🤖 AI Summary
Existing RAG evaluation frameworks predominantly focus on single-source, short-answer scenarios, failing to adequately assess systems’ capabilities in multi-source information integration and coherent long-text generation.
Method: We propose the first scalable evaluation framework for Multi-Source Retrieval and Synthesis (MSRS), introducing two new benchmarks—MSRS-Story and MSRS-Meet—to systematically evaluate RAG’s cross-document information fusion and long-answer coherence. Our approach combines sparse and dense retrieval, and employs oracle retrieval experiments to decouple retrieval quality from generative capability.
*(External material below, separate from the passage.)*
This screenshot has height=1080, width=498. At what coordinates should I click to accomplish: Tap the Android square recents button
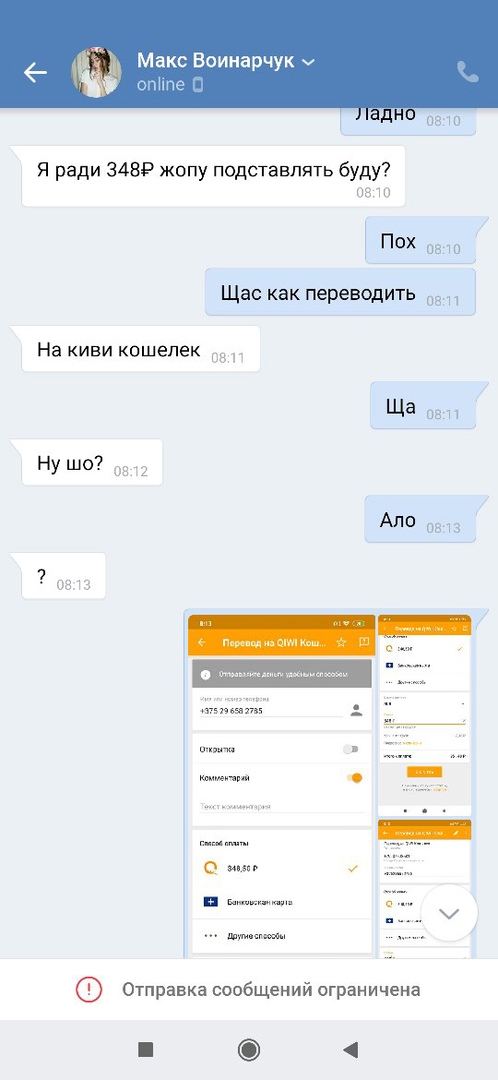point(145,1049)
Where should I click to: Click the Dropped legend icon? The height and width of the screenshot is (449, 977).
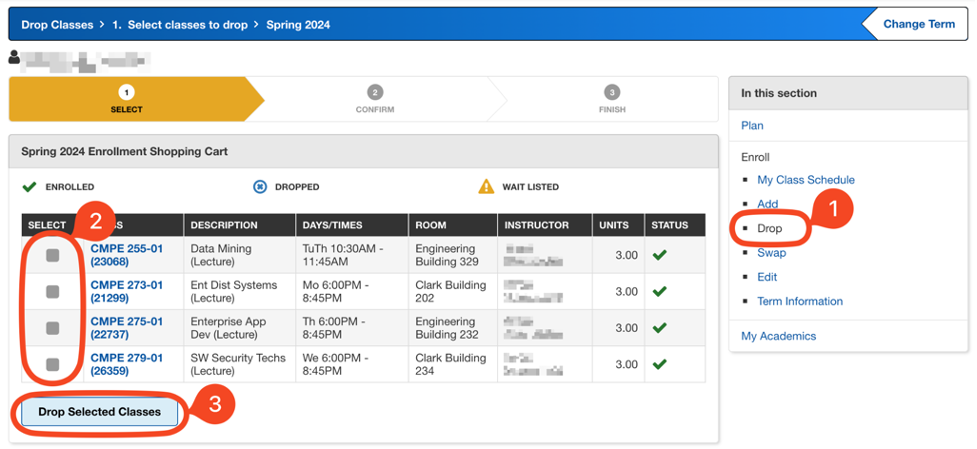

Contribution/Results: Empirical results demonstrate that answer quality is highly dependent on retrieval effectiveness; reasoning-oriented large language models significantly outperform standard LLMs on multi-source synthesis tasks—even under ideal (oracle) retrieval conditions, confirming the robustness of this advantage. This work establishes novel benchmarks and provides critical insights for advancing RAG evaluation paradigms.
📝 Abstract
Retrieval-augmented systems are typically evaluated in settings where information required to answer the query can be found within a single source or the answer is short-form or factoid-based. However, many real-world applications demand the ability to integrate and summarize information scattered across multiple sources, where no single source is sufficient to respond to the user's question. In such settings, the retrieval component of a RAG pipeline must recognize a variety of relevance signals, and the generation component must connect and synthesize information across multiple sources. We present a scalable framework for constructing evaluation benchmarks that challenge RAG systems to integrate information across distinct sources and generate long-form responses. Using our framework, we build two new benchmarks on Multi-Source Retrieval and Synthesis: MSRS-Story and MSRS-Meet, representing narrative synthesis and summarization tasks, respectively, that require retrieval from large collections. Our extensive experiments with various RAG pipelines -- including sparse and dense retrievers combined with frontier LLMs -- reveal that generation quality is highly dependent on retrieval effectiveness, which varies greatly by task. While multi-source synthesis proves challenging even in an oracle retrieval setting, we find that reasoning models significantly outperform standard LLMs at this distinct step.